Pünktlich zum Beginn des Umzugs klart der Himmel über dem Helvetiaplatz auf.

Auf dem Helvetiaplatz haben sich bereits mehrere hunderte Menschen angesammelt. Das Wetter spielt nach der verregneten Nacht mit, es klart langsam auf. «Richtigs Demo-Wetter», sagt jemand aus der Menge.

Mit Flaggen und Bannern in allen Farben des Regenbogens erkennt man sie schon vom Weitem. Gerade spricht Benjamin Hermann vom Organisationskommittee der Zurich Pride. «Wir setzen uns dafür ein, dass nonbinäre Menschen in unserer Gesellschaft anerkannt werden.» Die Menge johlt.

Danach spricht Lio Brändle, eine Person, die sich als nichtbinär identifiziert, vom Kollektiv «We Exist». «Es braucht einen dritten Geschlechtseintrag. Es wird Zeit, dass Personen, deren Geschlechtsidentität nicht in das enge binäre Modell passt, Teil der Gesellschaft sind. Wir müssen unsere Vielfalt feiern, laut sein und den Platz einnehmen. Wir existieren. We exist!»

Michelle Halbheer sagt, das Recht auf eine eigene Geschlechtsidentität sei kein Luxus, sondern «lebensnotwendig».

Michelle Halbeer, trans Frau und Co-Präsidentin der Zürcher Mitte, hält ebenfalls eine Ansprache «Liebe Kritikerinnen, hört auf, unser Recht, unsere Geschlechtsidentität so auszuleben, wie wir möchten, einzuschränken.
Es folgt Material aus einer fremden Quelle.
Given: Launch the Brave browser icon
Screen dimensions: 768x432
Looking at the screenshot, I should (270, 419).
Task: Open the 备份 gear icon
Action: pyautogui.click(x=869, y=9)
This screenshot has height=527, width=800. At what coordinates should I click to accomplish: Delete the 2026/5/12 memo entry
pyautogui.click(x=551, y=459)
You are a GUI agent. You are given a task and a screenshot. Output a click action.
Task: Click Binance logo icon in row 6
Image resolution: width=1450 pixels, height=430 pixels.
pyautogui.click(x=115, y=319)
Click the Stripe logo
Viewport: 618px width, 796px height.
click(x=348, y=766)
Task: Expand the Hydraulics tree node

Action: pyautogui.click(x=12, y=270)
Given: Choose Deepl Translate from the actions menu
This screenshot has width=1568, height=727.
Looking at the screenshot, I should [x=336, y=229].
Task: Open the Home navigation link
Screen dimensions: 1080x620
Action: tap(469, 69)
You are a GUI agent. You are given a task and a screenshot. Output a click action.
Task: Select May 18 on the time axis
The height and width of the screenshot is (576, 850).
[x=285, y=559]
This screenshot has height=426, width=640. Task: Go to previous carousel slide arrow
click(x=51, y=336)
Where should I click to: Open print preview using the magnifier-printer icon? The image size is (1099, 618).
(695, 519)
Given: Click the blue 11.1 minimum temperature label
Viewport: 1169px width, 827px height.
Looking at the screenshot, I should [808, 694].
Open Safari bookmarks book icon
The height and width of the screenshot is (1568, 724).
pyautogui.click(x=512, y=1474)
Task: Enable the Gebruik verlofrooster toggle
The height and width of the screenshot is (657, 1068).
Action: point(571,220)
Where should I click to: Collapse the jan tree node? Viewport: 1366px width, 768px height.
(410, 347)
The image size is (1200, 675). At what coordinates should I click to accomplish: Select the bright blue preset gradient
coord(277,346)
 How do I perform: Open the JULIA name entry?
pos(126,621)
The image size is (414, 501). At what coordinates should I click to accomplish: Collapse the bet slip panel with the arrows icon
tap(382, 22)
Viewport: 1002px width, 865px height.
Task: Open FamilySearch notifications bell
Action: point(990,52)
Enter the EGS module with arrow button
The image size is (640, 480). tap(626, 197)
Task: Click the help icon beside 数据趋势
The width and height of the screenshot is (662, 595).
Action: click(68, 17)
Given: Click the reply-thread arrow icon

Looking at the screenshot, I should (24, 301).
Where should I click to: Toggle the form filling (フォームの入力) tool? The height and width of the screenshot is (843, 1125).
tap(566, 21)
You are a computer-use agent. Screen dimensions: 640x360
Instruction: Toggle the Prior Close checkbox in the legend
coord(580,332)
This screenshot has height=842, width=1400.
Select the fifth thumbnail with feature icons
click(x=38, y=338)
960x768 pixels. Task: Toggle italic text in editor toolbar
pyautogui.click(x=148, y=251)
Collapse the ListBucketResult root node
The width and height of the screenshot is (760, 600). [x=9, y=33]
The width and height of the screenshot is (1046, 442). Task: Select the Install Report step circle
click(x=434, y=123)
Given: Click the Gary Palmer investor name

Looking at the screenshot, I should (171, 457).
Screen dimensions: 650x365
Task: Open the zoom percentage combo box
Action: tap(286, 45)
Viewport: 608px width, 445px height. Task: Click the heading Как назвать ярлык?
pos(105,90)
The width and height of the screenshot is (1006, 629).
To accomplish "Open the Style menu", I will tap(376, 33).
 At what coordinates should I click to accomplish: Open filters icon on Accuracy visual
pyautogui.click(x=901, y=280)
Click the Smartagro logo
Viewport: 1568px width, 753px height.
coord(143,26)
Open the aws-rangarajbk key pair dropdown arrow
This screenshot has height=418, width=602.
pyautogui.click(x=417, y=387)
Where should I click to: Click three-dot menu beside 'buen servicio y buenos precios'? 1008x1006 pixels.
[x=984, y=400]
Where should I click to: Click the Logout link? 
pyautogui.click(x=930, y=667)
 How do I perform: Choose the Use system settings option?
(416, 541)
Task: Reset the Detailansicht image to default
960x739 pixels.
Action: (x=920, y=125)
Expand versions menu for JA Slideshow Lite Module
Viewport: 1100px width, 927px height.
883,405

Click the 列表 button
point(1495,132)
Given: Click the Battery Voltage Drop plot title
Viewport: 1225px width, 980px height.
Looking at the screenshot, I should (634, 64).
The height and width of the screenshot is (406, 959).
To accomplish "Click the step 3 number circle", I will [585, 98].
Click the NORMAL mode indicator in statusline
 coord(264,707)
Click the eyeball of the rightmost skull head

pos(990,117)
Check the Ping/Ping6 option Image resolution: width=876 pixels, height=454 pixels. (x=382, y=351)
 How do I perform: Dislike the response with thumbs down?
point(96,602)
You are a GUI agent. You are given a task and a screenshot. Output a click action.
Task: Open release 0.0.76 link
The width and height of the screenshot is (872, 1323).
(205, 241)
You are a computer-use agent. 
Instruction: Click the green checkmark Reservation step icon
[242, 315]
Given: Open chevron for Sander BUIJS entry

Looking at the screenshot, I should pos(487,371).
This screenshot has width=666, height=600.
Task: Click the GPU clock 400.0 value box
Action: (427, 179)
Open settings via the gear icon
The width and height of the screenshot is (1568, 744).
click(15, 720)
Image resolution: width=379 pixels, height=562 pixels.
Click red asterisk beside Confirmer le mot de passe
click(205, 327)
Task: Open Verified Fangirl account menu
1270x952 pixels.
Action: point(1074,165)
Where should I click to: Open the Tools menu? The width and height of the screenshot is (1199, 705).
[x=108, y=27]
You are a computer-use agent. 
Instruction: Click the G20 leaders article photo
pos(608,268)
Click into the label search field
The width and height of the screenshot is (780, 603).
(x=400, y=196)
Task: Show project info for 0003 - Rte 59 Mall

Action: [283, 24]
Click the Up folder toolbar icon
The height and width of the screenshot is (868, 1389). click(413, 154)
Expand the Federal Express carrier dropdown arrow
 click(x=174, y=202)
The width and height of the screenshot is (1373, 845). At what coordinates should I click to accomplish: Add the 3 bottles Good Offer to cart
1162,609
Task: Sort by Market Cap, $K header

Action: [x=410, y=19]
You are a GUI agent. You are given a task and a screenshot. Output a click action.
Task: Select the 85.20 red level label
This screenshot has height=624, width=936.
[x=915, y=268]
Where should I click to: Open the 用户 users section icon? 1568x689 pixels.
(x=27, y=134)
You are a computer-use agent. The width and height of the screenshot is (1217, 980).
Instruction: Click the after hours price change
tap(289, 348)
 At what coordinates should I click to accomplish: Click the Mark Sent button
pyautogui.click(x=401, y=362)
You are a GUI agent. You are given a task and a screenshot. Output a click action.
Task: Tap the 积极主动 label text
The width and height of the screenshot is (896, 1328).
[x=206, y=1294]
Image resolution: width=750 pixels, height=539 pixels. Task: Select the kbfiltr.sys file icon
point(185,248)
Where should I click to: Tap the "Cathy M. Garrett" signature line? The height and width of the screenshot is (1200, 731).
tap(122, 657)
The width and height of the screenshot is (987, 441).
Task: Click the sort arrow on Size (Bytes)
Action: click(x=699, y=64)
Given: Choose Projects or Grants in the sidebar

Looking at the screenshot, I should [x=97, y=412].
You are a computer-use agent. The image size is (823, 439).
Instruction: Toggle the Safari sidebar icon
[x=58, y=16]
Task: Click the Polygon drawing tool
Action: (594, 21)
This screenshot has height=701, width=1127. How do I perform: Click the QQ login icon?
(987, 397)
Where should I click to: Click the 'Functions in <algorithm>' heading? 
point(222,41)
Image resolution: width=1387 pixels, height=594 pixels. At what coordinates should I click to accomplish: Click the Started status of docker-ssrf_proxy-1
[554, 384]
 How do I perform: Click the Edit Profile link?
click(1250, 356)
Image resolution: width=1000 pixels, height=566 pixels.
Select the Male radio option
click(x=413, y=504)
Das Recht ist für viele von uns kein Luxus, sondern lebensnotwendig.» Jede Person in der Community profitiere, wenn ein Teil eine Fortschritt erziele. «Unsere Vielfalt stärkt uns.»

Dass die Umsetzung dieser Forderung kompliziert sein könnte, zeigt ein Blick ins Bundeshaus. Erfolg bringe wohl nur die Methode «still und leise», sagen linke Parlamentarierinnen.

Wie alles begonnen hat

Wer hätte das gedacht, als in den 1970er-Jahren zum ersten Mal queere Menschen – damals praktisch nur Schwule und Lesben – für ihre Rechte auf die Strasse gingen?

Was einst unter dem Namen Christopher Street Day als Gedenktag an gewaltsame Auseinandersetzungen zwischen der New Yorker Polizei und Homosexuellen begonnen hat, ist heute ein riesiges, buntes Festival für queere Menschen.

Politische Botschaften sind an der Pride aber bis heute präsent. Das Motto dieses Jahr heisst «Frei in jeder Beziehung – seit 30 Jahren». Die Botschaft wird allerdings von Nemos Sieg am ESC und der Forderung nach einem dritten Geschlecht überlagert.